** Start The records **

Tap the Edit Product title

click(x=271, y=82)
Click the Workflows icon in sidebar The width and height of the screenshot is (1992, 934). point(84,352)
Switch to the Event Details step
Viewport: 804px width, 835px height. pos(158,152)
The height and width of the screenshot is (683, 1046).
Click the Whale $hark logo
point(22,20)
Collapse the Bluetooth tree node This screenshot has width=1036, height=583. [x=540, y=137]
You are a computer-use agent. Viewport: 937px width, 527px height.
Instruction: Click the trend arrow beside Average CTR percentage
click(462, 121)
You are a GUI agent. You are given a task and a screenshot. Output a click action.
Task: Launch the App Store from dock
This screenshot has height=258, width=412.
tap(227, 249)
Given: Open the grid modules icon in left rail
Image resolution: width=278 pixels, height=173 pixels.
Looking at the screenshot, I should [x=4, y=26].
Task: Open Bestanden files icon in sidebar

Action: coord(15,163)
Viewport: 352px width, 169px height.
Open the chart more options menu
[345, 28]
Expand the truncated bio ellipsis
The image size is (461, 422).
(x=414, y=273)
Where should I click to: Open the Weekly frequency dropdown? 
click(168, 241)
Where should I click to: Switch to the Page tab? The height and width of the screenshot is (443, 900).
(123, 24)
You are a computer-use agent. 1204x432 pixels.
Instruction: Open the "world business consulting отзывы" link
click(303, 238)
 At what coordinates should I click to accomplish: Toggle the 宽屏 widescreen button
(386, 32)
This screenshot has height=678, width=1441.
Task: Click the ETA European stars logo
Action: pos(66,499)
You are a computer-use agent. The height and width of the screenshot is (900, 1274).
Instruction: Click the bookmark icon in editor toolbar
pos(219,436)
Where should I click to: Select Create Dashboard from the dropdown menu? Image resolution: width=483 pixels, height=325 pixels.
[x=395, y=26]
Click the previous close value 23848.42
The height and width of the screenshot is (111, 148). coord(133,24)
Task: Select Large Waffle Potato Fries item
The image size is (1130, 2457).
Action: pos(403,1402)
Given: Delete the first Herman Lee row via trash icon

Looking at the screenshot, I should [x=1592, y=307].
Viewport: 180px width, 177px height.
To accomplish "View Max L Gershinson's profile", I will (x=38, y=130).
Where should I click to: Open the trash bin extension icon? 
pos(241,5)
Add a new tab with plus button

** End The records **

» **Written task**:
Return the lines of the material above starting at the one containing "Viewport: 352px width, 169px height." and ending at the one containing "Action: pos(403,1402)", copied exactly, including both of those lines.

» **Full answer**:
Viewport: 352px width, 169px height.
Open the chart more options menu
[345, 28]
Expand the truncated bio ellipsis
The image size is (461, 422).
(x=414, y=273)
Where should I click to: Open the Weekly frequency dropdown? 
click(168, 241)
Where should I click to: Switch to the Page tab? The height and width of the screenshot is (443, 900).
(123, 24)
You are a computer-use agent. 1204x432 pixels.
Instruction: Open the "world business consulting отзывы" link
click(303, 238)
 At what coordinates should I click to accomplish: Toggle the 宽屏 widescreen button
(386, 32)
This screenshot has height=678, width=1441.
Task: Click the ETA European stars logo
Action: pos(66,499)
You are a computer-use agent. The height and width of the screenshot is (900, 1274).
Instruction: Click the bookmark icon in editor toolbar
pos(219,436)
Where should I click to: Select Create Dashboard from the dropdown menu? Image resolution: width=483 pixels, height=325 pixels.
[x=395, y=26]
Click the previous close value 23848.42
The height and width of the screenshot is (111, 148). coord(133,24)
Task: Select Large Waffle Potato Fries item
The image size is (1130, 2457).
Action: pos(403,1402)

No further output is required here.